No trecho sobre filantropia e democracia, segundo Ana Valéria Araújo, o que o repasse de recursos mais flexíveis para as bases acarreta?

> _TRECHO DA PÁGINA_:
*-*-*

2 | A história e a experiência a considerar
Elementos e circunstâncias em que a filantropia conseguiu produzir contribuições significativas para democracia e defesa de liberdades
Em suas reflexões, José Marcelo Zacchi resgata a ação de organizações filantrópicas no passado, para a superação de diferentes contextos autoritários no mundo.
Ele lembra que a atuação se deu “por meio, por exemplo, do suporte a atores de resistência democrática em face de ditaduras brasileiras e latino-americanas no século XX ou do regime do apartheid na África do Sul — e pode ser igualmente decisiva para evitar retrocessos e renovar a capacidade de promover avanços no nosso momento presente”.
A experiência mais recente inspira a visão de Ana Valéria Araújo, que mira na profusão de iniciativas de enfrentamento às consequências da pandemia de covid-19. Ela traz como exemplo a união da filantropia junto ao movimento negro e a associações indígenas para organizar “forças-tarefa contra a fome”, a compra e doação de insumos hospitalares. Ana Valéria reconhece que “nas periferias urbanas, no campo, em todo o país, foram os movimentos sociais que se mobilizaram rapidamente para mitigar os efeitos sociais da pandemia, e a filantropia foi fundamental para apoiar essas ações e ajudar a viabilizá-las”.
3 | Reconstrução de um ambiente mais favorável a avanços
Contribuições que a filantropia pode dar à retomada da consolidação do campo democrático no Brasil
Ana Valéria Araújo defende que a filantropia deve contribuir com o fortalecimento da capacidade de organizações da sociedade civil, considerando também as consequências da pandemia de covid-19. Ela cita ações de defesa de direitos, iniciativas de enfrentamento ao retrocesso em políticas públicas e, sobretudo, ao projeto conservador e de ataque frontal a direitos conquistados, levado a cabo pelo atual governo federal.
Analisando este contexto, Ana Valéria ressalta a importância de apoios voltados ao fortalecimento institucional, com recursos de natureza flexível: “destaca-se que o repasse de recursos mais flexíveis para as bases acarreta uma transferência real de poder decisório a coletivos, grupos e ONGs. Esse formato fomenta mecanismos de participação ativa para fazer frente às violações de direitos em todo o país”.
Para Ana Valéria, a filantropia deve também estar atenta à necessidade de apoios emergenciais voltados à resposta ágil a demandas urgentes. Outra linha de atuação que ela visualiza é a garantia da capacidade de articulação entre ativistas, ONGs e grupos de base no enfrentamento a situações de insegurança e de violações de direitos, por meio da promoção de diálogos e confluência de atores.

*-*-*

> _ENTRADAS EXIBIDAS_:
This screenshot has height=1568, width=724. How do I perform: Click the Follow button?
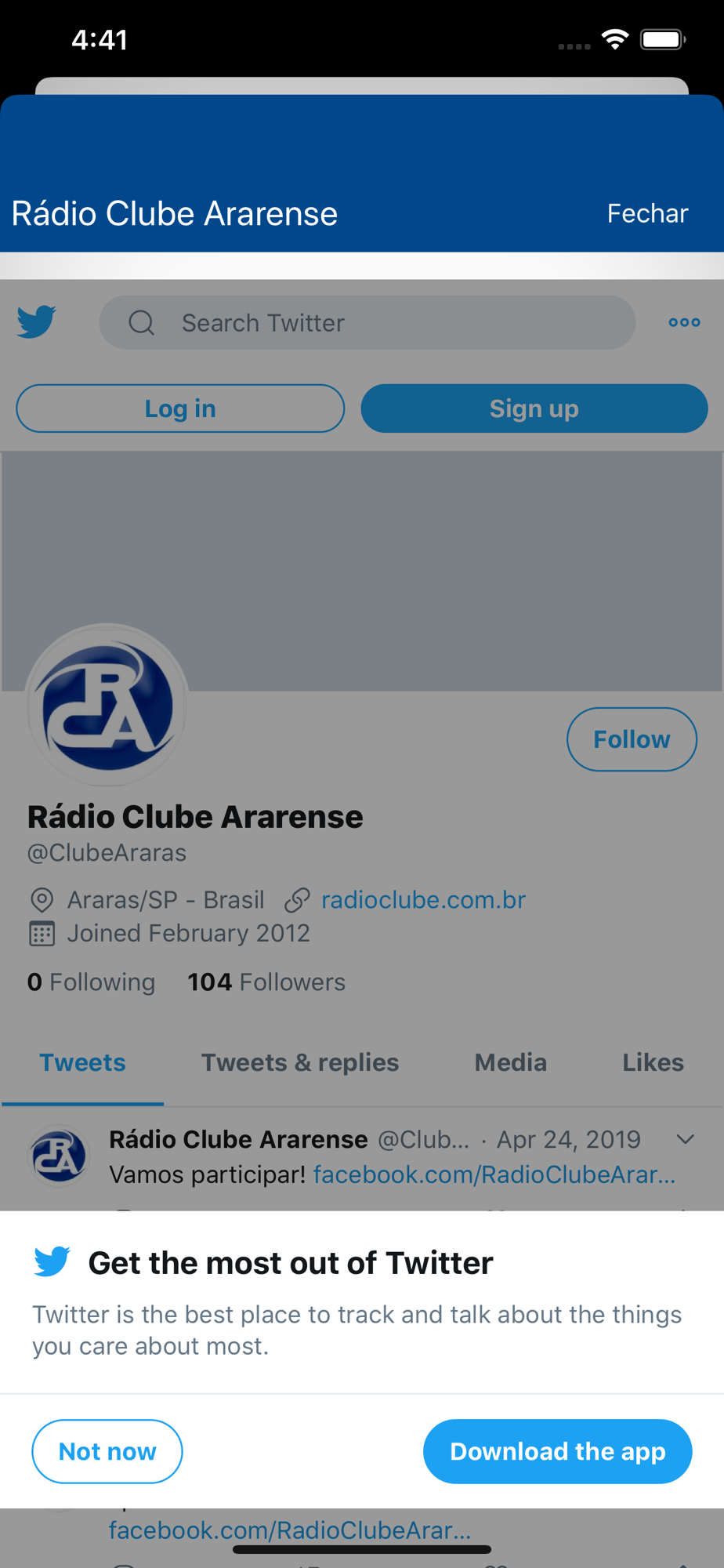(x=632, y=739)
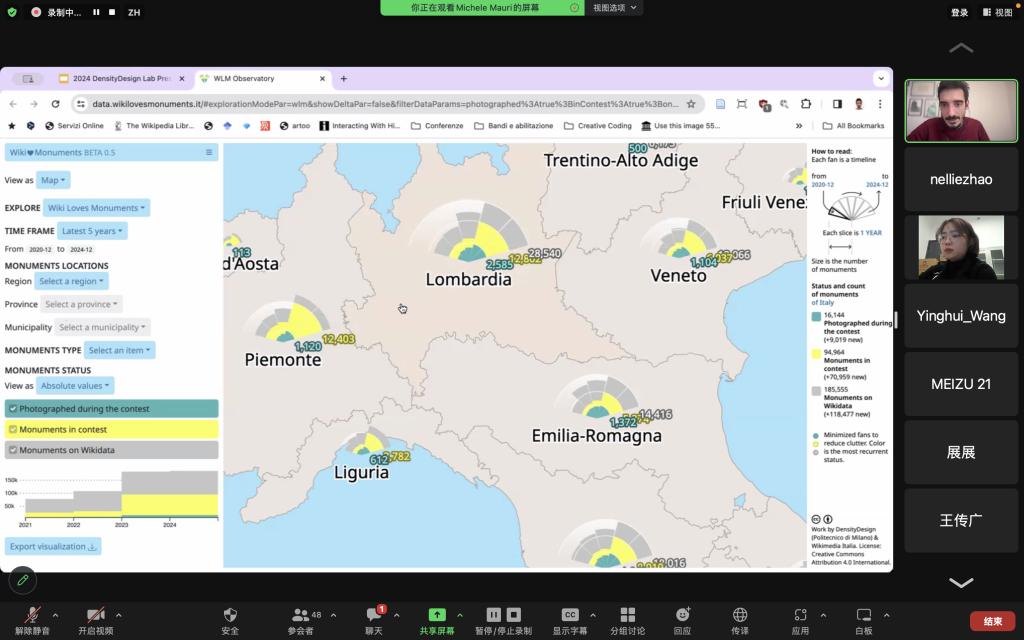Open the Zoom chat panel
This screenshot has width=1024, height=640.
376,615
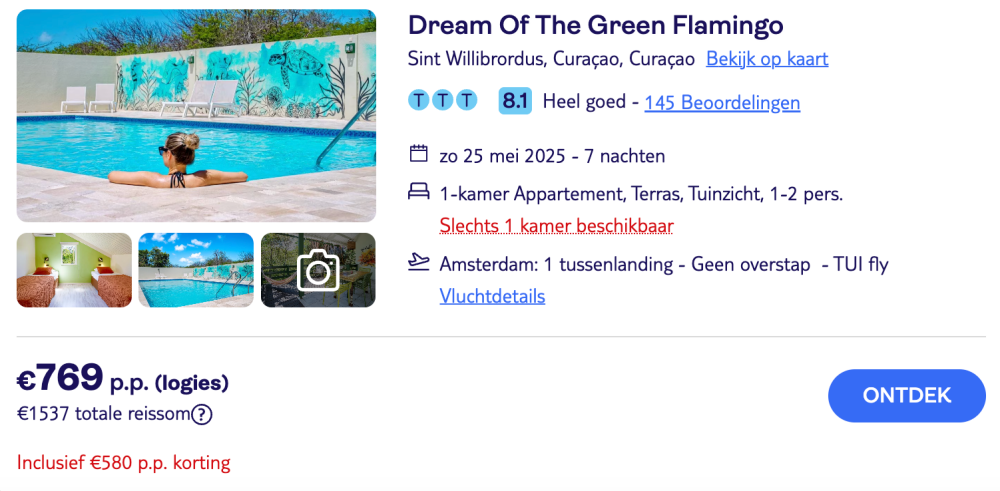Open the main pool photo
1000x491 pixels.
pyautogui.click(x=196, y=115)
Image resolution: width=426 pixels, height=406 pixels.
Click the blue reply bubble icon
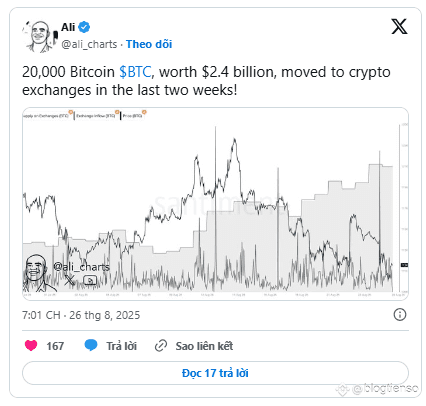(x=91, y=345)
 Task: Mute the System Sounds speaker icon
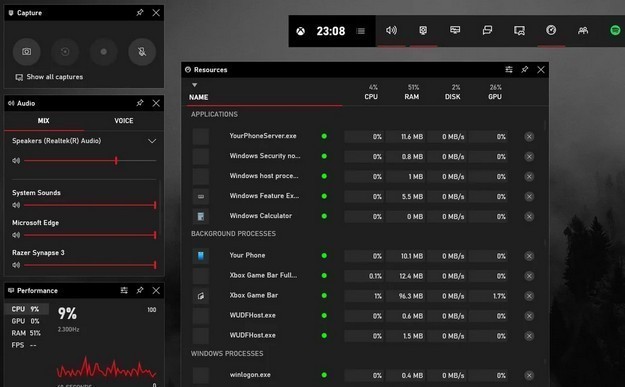point(16,205)
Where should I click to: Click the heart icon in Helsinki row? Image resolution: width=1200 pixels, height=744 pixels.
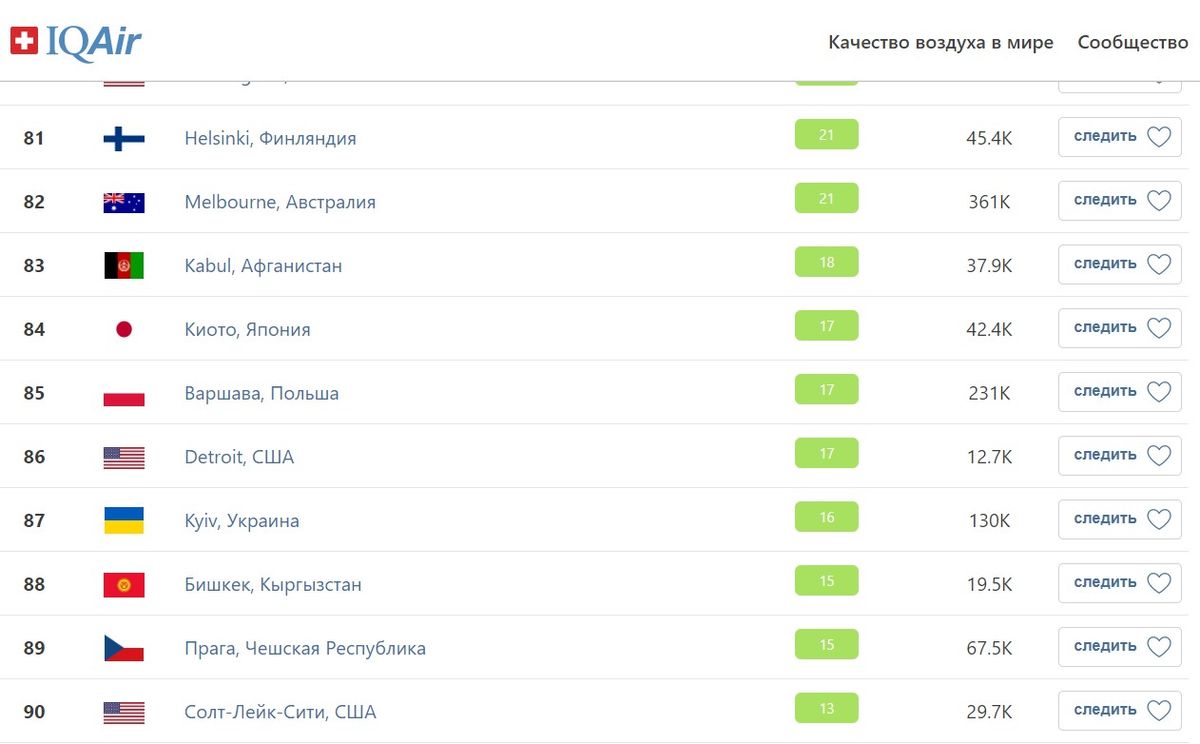pyautogui.click(x=1158, y=137)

*-*-*

> _RESPOSTA DO EXERCÍCIO_: Uma transferência real de poder decisório a coletivos, grupos e ONGs.